In 1966, George Phalen published his now classic article “The Carpal-Tunnel Syndrome” in The Journal of Bone and Joint Surgery (American Volume)1. Over a seventeen-year period, he diagnosed carpal tunnel syndrome in 654 hands and performed 197 carpal tunnel decompressions. The results were overwhelmingly favorable. He concluded that “sectioning” of the transverse carpal ligament “will almost always relieve the patient’s pain and numbness in the hand, and in many cases will also cure the paralysis of the thenar muscles, which may be present.” Nearly a half century later, Louie et al. validate Phalen’s very favorable findings regarding the efficacy of carpal tunnel release.
Louie and colleagues performed a Level-IV retrospective cohort study of 113 patients who underwent carpal tunnel release at a minimum follow-up of ten years. All data were gathered using a validated questionnaire. The study has several strengths.
First, it provides The Journal’s readers with objective outcome and satisfaction data regarding long-term results of carpal tunnel decompression done by a single surgeon using the same technique. Next, given the number of variables and comorbidities in the series, the statistical methodology was carefully performed. Finally, I commend the authors on their detailed data analysis as it provides clinicians and their patients with long-term objective data about the efficacy of carpal tunnel decompression. Eighty-eight percent of the patients were completely or very satisfied, and the vast majority (87%) had good symptomatic relief, particularly with respect to nocturnal symptoms.
The major shortcoming of this study is the lack of preoperative data supporting the diagnosis of carpal tunnel syndrome. To be eligible for inclusion in the study, patients needed to fulfill two database criteria: (1) they had to have a diagnosis of carpal tunnel syndrome and (2) they had undergone a carpal tunnel release a minimum of ten years earlier. The authors provide no preoperative clinical data as to how the diagnosis of carpal tunnel syndrome was made. The reader must assume that all patients in the cohort had carpal tunnel syndrome. Along similar lines, there is no mention of electrodiagnostic studies. Although such studies are not considered a prerequisite for establishing the diagnosis, they help to support the diagnosis, help to rule out a concomitant peripheral neuropathy or cervical spine radiculopathy, define other sites of median nerve entrapment, and can be repeated postoperatively if recovery has failed to occur. Recently, Faour-Martin et al.2 completed a study that assessed improvements in clinical, functional, and electrodiagnostic parameters at a mean of 10.47 years after carpal tunnel release. Using the Levine-Katz outcome instrument, those authors, like Louie et al., found significant functional and symptomatic improvement in 115 patients.

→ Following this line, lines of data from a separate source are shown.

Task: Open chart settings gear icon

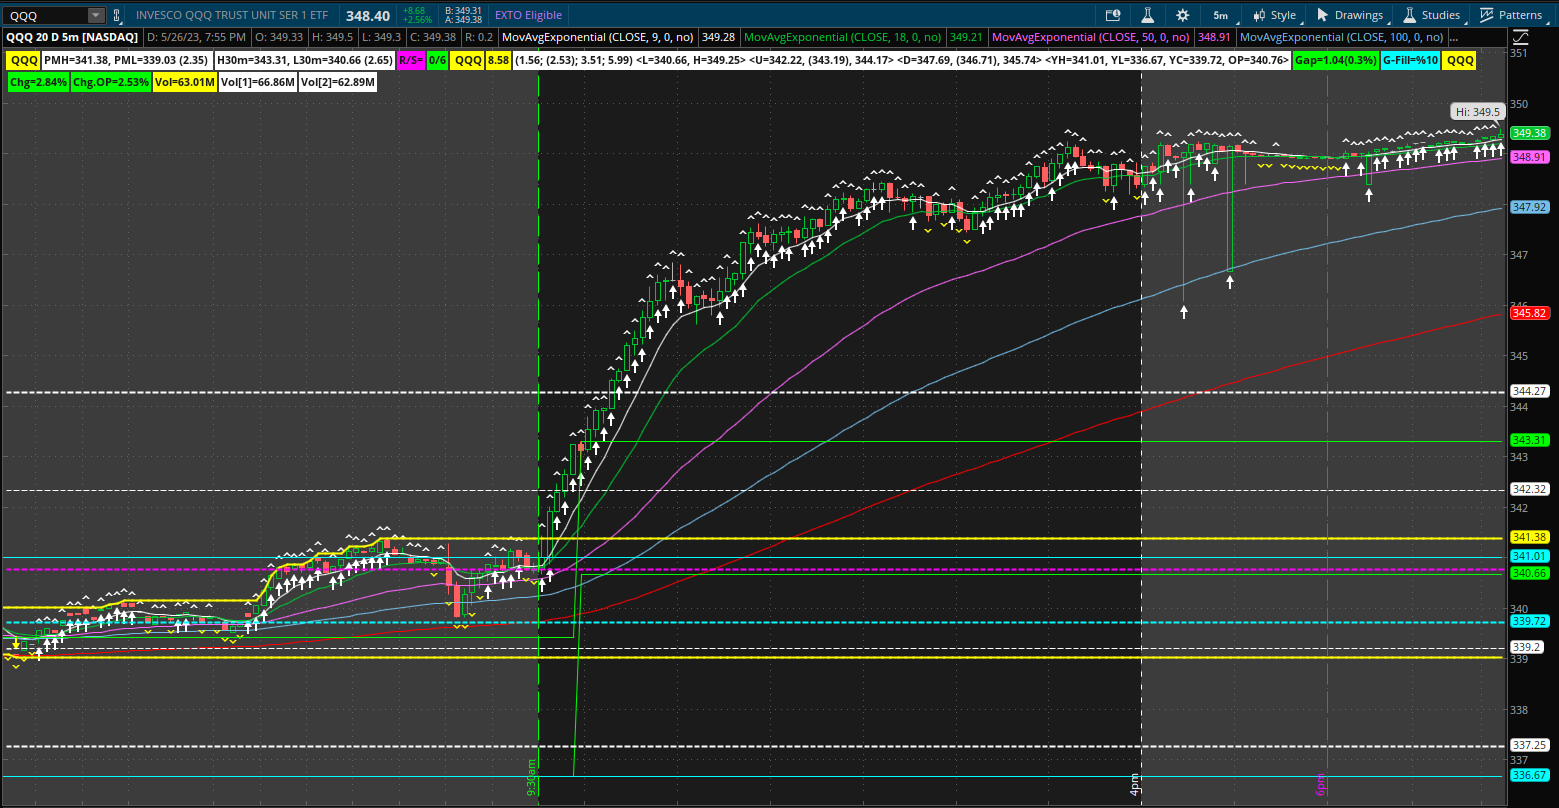Action: pos(1183,15)
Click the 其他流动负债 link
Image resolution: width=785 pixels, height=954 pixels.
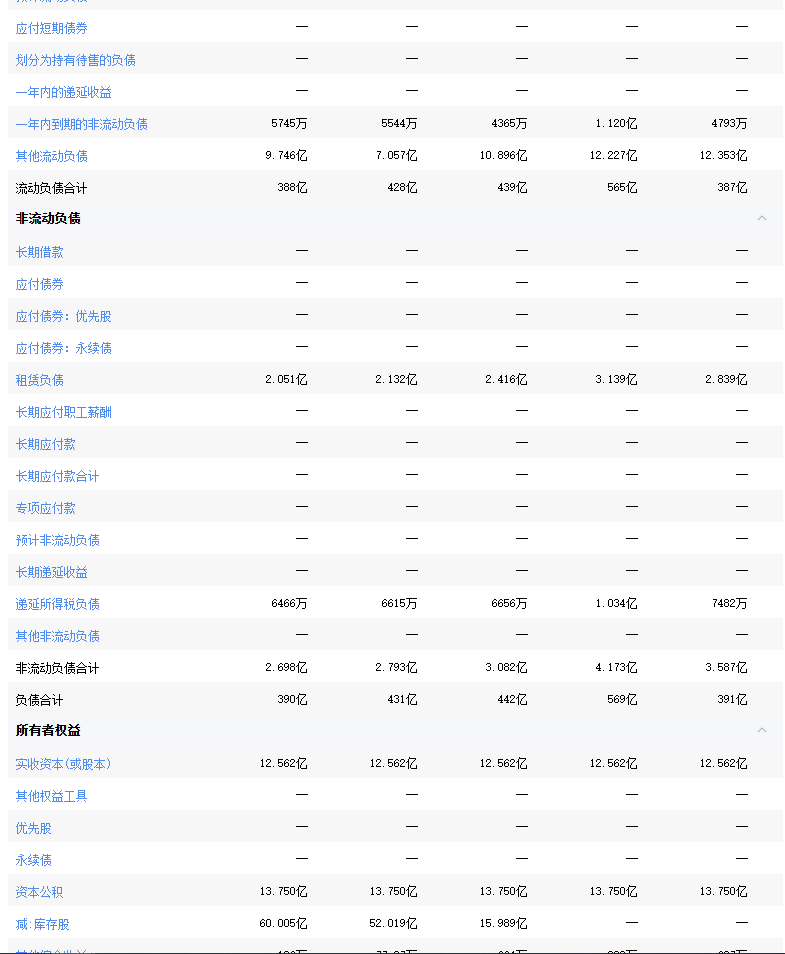tap(51, 156)
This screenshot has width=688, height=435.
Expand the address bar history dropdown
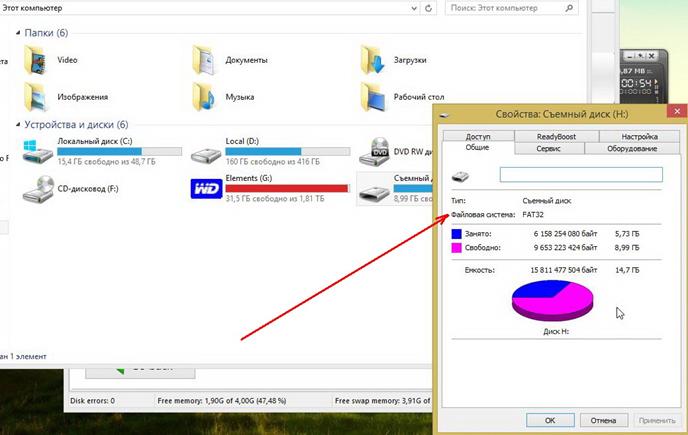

The authors carefully evaluated the impact of comorbidities on outcome following surgery. Not surprisingly, the presence of an increasing number of comorbidities directly correlated with less symptomatic, functional, and clinical improvement. Although a minor criticism, it would have been useful to have information regarding how cervical spondylosis as a “double crush” may negatively impact outcome3.
Finally, I was surprised to learn that the fifty to fifty-nine-year age group (twenty-three patients) reported worse function, satisfaction, and symptoms compared with the younger and older age groups. It is generally held that patient satisfaction is less predictable in the elderly4; nevertheless, most surgeons agree that it is still a worthwhile procedure in this age group. I suspect this finding is a reflection of the small number of patients in this group.
In conclusion, the authors provide convincing outcome evidence confirming the observation by Phalen1 nearly fifty years ago that open carpal tunnel decompression provides a high level of patient satisfaction and symptomatic relief regardless of age, sex, or comorbidities.